**Problem details**
For this exercise, repeat the records below exactly as written.

**Exercise material**
►

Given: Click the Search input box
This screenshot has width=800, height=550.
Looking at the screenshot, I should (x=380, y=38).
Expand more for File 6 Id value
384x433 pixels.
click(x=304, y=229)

◄

**Written solution**
Given: Click the Search input box
This screenshot has width=800, height=550.
Looking at the screenshot, I should (x=380, y=38).
Expand more for File 6 Id value
384x433 pixels.
click(x=304, y=229)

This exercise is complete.